Actually, now that I’m rereading the documentation, it looks like Dynaview may have this functionality right out of the box:
After looking at the Dynaview plugin and reading its documentation, it appears to me that the scroll position functionality only works on the story river.I would like it to work on a tab in the sidebar. Am I reading the documentation incorrectly?
I should have done this from the beginning. I’ve included a screenshot of my railroad wiki. On the right side, in the railroads tab of the sidebar, there is a div that lists the railroads that meet the criteria of the selectors above it. In this case, it is quite long. Being the lazy person that I am, I would like to not have to scroll to the position where I left off.
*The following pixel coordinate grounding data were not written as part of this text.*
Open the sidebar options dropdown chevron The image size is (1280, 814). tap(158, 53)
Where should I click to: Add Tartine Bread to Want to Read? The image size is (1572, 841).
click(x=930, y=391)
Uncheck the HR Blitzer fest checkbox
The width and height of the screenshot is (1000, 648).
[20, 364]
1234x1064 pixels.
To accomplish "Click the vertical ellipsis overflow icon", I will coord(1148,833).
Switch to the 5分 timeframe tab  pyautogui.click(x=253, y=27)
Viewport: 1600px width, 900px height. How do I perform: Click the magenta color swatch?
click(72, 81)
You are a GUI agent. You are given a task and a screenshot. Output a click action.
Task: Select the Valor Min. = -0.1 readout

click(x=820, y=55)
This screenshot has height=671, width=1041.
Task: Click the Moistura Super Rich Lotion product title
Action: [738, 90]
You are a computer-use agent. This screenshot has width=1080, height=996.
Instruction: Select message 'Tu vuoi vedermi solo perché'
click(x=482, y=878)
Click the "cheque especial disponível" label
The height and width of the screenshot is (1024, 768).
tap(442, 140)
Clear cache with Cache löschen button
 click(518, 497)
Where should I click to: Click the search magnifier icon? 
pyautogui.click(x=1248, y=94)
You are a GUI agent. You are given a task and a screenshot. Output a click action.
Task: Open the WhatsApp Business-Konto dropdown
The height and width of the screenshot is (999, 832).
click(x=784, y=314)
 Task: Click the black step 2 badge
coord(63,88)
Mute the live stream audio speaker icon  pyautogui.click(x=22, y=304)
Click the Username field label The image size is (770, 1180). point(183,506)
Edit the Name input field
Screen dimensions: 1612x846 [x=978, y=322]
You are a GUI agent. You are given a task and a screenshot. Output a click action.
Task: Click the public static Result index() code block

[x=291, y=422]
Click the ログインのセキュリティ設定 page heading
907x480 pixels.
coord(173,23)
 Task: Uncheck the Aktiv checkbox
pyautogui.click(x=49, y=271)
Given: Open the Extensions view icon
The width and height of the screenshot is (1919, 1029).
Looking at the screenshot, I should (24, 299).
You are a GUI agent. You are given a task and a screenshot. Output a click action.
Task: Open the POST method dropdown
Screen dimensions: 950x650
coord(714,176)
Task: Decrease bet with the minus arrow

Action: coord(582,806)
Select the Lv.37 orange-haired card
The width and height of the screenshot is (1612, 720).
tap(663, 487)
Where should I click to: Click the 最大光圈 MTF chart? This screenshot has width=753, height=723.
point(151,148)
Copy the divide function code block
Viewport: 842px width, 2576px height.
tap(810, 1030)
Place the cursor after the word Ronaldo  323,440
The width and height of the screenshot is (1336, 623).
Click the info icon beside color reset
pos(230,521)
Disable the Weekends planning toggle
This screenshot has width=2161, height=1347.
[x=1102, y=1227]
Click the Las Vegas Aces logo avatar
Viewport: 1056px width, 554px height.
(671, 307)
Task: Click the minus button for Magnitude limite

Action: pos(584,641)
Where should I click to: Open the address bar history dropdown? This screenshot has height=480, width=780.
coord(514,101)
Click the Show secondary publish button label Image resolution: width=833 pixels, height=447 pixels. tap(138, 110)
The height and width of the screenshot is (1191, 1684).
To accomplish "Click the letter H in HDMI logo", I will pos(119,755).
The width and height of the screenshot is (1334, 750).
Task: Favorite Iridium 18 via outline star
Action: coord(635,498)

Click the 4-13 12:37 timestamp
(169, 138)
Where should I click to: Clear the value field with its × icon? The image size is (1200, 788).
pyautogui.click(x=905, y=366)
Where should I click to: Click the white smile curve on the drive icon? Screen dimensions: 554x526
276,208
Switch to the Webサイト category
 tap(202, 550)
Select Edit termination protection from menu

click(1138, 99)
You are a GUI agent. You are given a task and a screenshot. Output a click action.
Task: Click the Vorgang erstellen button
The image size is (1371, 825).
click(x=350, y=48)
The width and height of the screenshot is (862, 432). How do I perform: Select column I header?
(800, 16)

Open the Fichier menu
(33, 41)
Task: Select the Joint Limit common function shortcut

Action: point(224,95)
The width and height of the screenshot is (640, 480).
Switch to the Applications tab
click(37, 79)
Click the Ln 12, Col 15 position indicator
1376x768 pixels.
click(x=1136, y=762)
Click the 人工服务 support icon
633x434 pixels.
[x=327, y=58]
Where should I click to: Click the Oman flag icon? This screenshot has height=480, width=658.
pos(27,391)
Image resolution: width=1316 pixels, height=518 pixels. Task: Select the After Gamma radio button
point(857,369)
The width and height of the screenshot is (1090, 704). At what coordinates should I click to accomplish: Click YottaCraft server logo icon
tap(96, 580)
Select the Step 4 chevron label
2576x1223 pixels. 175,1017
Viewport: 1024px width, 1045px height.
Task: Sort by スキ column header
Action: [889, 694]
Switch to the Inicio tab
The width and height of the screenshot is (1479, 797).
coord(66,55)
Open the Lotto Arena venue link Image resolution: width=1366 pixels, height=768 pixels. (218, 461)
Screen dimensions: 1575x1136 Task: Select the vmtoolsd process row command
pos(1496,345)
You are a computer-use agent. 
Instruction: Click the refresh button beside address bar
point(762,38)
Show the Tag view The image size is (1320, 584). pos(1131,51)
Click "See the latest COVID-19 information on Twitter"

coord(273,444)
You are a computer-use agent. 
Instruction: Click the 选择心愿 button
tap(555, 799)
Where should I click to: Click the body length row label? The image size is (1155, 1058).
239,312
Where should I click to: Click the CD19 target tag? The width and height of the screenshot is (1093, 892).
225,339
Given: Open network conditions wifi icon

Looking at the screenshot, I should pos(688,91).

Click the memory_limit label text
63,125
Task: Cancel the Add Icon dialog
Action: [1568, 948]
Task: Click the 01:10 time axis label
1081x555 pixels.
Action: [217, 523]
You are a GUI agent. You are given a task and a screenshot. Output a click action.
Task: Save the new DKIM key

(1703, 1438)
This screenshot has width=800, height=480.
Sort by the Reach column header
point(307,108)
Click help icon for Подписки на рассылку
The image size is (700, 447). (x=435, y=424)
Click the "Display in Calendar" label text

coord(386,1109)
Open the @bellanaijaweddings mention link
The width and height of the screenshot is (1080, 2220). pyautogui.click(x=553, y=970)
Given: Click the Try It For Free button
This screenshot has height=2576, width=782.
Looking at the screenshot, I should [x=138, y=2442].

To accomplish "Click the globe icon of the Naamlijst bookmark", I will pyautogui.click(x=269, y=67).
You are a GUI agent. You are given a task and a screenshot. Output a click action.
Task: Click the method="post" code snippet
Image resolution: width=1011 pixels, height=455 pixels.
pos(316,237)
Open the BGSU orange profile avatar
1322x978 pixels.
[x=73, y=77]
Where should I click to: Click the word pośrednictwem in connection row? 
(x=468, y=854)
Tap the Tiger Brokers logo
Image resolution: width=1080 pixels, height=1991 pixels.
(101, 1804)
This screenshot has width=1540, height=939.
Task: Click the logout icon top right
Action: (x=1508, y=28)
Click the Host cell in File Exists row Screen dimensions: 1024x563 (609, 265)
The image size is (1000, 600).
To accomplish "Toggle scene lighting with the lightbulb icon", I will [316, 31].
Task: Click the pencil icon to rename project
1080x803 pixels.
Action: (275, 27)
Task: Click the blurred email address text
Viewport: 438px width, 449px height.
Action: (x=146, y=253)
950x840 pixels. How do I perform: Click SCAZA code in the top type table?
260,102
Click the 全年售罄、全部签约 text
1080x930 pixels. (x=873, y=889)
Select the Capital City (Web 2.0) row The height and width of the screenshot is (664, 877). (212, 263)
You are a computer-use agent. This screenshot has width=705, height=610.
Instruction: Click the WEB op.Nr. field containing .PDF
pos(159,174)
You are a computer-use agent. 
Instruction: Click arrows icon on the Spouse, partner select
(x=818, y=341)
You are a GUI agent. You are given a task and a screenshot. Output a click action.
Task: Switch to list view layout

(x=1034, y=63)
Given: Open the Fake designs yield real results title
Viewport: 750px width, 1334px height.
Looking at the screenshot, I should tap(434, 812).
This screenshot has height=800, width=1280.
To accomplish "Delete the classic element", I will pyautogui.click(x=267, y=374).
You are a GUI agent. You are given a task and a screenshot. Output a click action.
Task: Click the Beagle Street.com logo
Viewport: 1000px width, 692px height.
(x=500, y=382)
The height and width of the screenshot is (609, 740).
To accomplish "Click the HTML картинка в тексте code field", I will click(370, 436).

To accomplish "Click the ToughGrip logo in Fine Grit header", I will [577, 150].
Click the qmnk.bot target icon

Of course, I can always use my little navigator at the footer of the open tiddler to navigate through the list shown..
This is more of a curiousity question than it is a must have.
Thank you @pmario, I was just about to make a post about the experiment but you beat me to it. It’s just an idea, there may be a better way of doing it (I think it might be worth exploring a more generic mechanism for binding DOM node attributes to tiddler fields).
Thanks @jeremyruston and @pmario. This works pretty much exactly as I had visualized. It was also very easy to setup. I used $:/state/my-scroll-position to store the scroll position so that they dirty indicator wouldn’t turn red when I scrolled. I’ve only played with it a short time so not sure if there are any issues with it other than the scrolling is less responsive than without the scrollable widget. I’m assuming that this is because each time I scroll, it has to store the scroll position in the fields of the binding tiddler.
Edit: question - is there a way that the fields of the binding tiddler could only be written to upon a save of the wiki to increase the performance of the scrolling? I guess that would require some other temporary storage mechanism for the scroll position though.
That’s right. I plan to improve things by debouncing the updates so that they are not generated so frequently. As long as the update to the binding tiddler isn’t triggering an expensive refresh the performance should be reasonable once that’s done.